**Extract**
────────

Proposed new PEP: print to expand generators

Sat Jun 3 21:36:14 EDT 2006

I would like to champion a proposed enhancement to Python.  I describe the 
basic idea below, in order to gage community interest.  Right now, it's only 
an idea, and I'm sure there's room for improvement.  And of course it's 
possible there's some serious "gotcha" I've overlooked.  Thus I welcome any 
and all comments.

If there's some agreement that this proposal is worth further consideration 
then I'll re-submit a formal document in official PEP format.

Regards

--jb

PEP -- EXTEND PRINT TO EXPAND GENERATORS

NUTSHELL

I propose that we extend the semantics of "print" such that if the object to 
be printed is a generator then print would iterate over the resulting 
sequence of sub-objects and recursively print each of the items in order.

E.g.,

	print obj

under the proposal would behave something like

	import types

	if type( obj ) == types.GeneratorType:
		for item in obj:
			print item,	# recursive call
		print			# trailing newline
	else:
		print obj		# existing  print behavior

I know this isn't precisely how print would work, but I intentionally 
simplified the illustration to emphasize the intended change.  Nevertheless, 
several points above expressly are part of this proposal (subject to 
discussion and possible revision):

	Print behavior does not change EXCEPT in the case
	that the object being printed is a generator.

	Enumerated items are printed with intervening spaces
	[alternatively: "" or "\n"].

	An enumerated sequence ends with a newline
	[alternatively: "" or " "].

────────

**Aim**
Using the print proposal, decide whether each statement agrees with it: 1. Print would behave differently only when the object being printed is a generator. 2. The author says the illustration shows precisely how print would work. 3. An enumerated sequence ends with a newline. Answer yes or no for each and quote the words that decide it. Answer from the text alone.

────────

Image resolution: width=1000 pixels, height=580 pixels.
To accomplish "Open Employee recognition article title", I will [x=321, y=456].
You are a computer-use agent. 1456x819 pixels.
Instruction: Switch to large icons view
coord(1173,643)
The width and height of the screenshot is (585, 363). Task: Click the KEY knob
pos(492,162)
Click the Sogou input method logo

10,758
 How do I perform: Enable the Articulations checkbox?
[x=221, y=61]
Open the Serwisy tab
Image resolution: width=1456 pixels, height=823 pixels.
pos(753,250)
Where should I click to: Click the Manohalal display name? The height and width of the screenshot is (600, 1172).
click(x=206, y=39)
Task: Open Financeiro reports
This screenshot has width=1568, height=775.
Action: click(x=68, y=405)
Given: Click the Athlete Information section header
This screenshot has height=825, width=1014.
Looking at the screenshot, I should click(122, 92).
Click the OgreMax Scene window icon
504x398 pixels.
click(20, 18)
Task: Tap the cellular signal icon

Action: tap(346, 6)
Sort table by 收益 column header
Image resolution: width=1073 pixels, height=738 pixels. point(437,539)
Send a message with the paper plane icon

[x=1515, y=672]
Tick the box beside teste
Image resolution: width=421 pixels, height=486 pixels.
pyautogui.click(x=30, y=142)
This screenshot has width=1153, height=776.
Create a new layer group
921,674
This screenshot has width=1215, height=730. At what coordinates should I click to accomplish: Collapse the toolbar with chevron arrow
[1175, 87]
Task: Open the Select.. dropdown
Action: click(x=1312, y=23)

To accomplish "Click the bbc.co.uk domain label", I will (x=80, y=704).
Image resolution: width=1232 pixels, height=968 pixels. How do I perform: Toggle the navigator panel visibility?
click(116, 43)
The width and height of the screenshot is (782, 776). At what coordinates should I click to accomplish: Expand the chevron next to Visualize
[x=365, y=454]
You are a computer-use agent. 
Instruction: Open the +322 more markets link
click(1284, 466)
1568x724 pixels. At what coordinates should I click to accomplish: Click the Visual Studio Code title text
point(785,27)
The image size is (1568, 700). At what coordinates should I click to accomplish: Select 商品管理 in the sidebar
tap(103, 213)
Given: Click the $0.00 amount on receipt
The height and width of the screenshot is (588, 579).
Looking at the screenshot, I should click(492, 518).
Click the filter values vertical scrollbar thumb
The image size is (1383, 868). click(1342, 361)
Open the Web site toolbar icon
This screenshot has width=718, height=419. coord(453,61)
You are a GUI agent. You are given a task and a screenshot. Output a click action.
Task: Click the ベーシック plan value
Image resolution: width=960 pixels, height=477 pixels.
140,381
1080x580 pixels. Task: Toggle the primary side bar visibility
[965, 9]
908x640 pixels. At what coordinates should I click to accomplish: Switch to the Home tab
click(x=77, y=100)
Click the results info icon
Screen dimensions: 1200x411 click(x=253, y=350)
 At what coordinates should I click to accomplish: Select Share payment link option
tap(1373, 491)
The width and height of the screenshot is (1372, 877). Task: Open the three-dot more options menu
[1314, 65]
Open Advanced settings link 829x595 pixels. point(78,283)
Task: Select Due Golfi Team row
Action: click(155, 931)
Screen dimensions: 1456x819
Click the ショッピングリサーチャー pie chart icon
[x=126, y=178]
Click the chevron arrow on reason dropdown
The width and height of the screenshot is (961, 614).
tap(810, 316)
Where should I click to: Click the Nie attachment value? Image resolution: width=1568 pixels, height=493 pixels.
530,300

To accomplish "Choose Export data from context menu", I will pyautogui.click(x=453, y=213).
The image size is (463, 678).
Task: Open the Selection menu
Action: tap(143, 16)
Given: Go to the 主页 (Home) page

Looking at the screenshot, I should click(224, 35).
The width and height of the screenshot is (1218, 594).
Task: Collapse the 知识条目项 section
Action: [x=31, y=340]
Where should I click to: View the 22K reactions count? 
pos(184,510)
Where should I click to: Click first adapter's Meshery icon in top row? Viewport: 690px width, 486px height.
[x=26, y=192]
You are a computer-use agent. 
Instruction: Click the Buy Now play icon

────────

**Task solution**
1. Yes: "Print behavior does not change EXCEPT in the case that the object being printed is a generator."
2. No: "I know this isn't precisely how print would work"
3. Yes: "An enumerated sequence ends with a newline"